> _Listing from a pointing dataset_:
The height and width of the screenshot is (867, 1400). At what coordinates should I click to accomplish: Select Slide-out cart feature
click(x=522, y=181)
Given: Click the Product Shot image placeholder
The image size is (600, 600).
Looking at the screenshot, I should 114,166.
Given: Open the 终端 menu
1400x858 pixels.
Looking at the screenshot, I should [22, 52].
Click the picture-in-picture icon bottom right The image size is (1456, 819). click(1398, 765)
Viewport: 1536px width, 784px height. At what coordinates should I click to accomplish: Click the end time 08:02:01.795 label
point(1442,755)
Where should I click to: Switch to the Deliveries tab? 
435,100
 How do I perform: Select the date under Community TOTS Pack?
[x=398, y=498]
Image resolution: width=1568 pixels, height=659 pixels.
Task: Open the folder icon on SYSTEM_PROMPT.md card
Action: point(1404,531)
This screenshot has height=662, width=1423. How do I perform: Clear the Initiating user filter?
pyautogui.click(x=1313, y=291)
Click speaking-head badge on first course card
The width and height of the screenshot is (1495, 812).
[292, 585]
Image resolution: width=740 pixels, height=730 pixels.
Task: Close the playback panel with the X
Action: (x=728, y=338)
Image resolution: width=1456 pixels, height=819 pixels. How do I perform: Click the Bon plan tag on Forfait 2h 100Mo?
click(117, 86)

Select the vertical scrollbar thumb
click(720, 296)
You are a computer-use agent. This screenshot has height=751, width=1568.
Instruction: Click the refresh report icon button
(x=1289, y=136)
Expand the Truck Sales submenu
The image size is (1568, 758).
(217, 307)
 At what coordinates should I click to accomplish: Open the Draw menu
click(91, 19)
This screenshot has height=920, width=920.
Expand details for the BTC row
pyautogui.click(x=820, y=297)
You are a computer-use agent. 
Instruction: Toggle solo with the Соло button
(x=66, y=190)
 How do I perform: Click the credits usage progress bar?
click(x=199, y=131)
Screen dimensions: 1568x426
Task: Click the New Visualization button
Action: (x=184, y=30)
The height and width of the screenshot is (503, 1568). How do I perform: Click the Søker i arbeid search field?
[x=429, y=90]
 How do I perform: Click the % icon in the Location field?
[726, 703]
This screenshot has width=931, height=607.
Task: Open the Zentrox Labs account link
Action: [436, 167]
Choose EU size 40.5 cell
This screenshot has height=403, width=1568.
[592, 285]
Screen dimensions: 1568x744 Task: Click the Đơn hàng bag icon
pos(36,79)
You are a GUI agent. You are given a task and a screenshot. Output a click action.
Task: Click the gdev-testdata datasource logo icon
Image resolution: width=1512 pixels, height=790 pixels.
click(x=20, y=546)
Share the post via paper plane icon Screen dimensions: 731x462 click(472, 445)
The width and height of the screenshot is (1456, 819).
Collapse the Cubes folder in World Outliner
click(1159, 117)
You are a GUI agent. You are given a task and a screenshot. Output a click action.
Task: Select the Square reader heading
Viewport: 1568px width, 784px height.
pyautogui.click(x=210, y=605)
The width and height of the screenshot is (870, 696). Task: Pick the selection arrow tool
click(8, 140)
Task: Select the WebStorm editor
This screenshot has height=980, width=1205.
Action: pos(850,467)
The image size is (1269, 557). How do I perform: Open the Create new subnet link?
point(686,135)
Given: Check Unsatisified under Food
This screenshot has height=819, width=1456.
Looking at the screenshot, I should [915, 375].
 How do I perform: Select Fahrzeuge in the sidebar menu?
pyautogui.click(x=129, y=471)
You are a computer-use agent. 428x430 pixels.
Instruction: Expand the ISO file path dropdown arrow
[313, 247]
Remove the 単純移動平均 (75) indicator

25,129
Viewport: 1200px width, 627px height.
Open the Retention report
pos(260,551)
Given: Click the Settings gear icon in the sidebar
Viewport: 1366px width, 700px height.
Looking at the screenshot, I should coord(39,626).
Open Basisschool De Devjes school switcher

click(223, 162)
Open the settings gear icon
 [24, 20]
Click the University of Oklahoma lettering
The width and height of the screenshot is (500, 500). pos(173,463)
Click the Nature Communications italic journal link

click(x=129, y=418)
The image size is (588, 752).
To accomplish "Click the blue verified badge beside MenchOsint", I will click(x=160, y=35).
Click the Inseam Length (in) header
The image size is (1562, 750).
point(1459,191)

> _Exercise prompt_: Update the listing, starting at its beginning and ending at the line containing "[x=429, y=90]", by replacing "How do I perform" with "How can I do" and leaving everything else unchanged.

> _Result of this task_:
The height and width of the screenshot is (867, 1400). At what coordinates should I click to accomplish: Select Slide-out cart feature
click(x=522, y=181)
Given: Click the Product Shot image placeholder
The image size is (600, 600).
Looking at the screenshot, I should 114,166.
Given: Open the 终端 menu
1400x858 pixels.
Looking at the screenshot, I should [22, 52].
Click the picture-in-picture icon bottom right The image size is (1456, 819). click(1398, 765)
Viewport: 1536px width, 784px height. At what coordinates should I click to accomplish: Click the end time 08:02:01.795 label
point(1442,755)
Where should I click to: Switch to the Deliveries tab? 
435,100
 How can I do: Select the date under Community TOTS Pack?
[x=398, y=498]
Image resolution: width=1568 pixels, height=659 pixels.
Task: Open the folder icon on SYSTEM_PROMPT.md card
Action: point(1404,531)
This screenshot has height=662, width=1423. How can I do: Clear the Initiating user filter?
pyautogui.click(x=1313, y=291)
Click speaking-head badge on first course card
The width and height of the screenshot is (1495, 812).
[292, 585]
Image resolution: width=740 pixels, height=730 pixels.
Task: Close the playback panel with the X
Action: (x=728, y=338)
Image resolution: width=1456 pixels, height=819 pixels. How can I do: Click the Bon plan tag on Forfait 2h 100Mo?
click(117, 86)

Select the vertical scrollbar thumb
click(720, 296)
You are a computer-use agent. This screenshot has height=751, width=1568.
Instruction: Click the refresh report icon button
(x=1289, y=136)
Expand the Truck Sales submenu
The image size is (1568, 758).
(217, 307)
 At what coordinates should I click to accomplish: Open the Draw menu
click(91, 19)
This screenshot has height=920, width=920.
Expand details for the BTC row
pyautogui.click(x=820, y=297)
You are a computer-use agent. 
Instruction: Toggle solo with the Соло button
(x=66, y=190)
 How can I do: Click the credits usage progress bar?
click(x=199, y=131)
Screen dimensions: 1568x426
Task: Click the New Visualization button
Action: (x=184, y=30)
The height and width of the screenshot is (503, 1568). How can I do: Click the Søker i arbeid search field?
[x=429, y=90]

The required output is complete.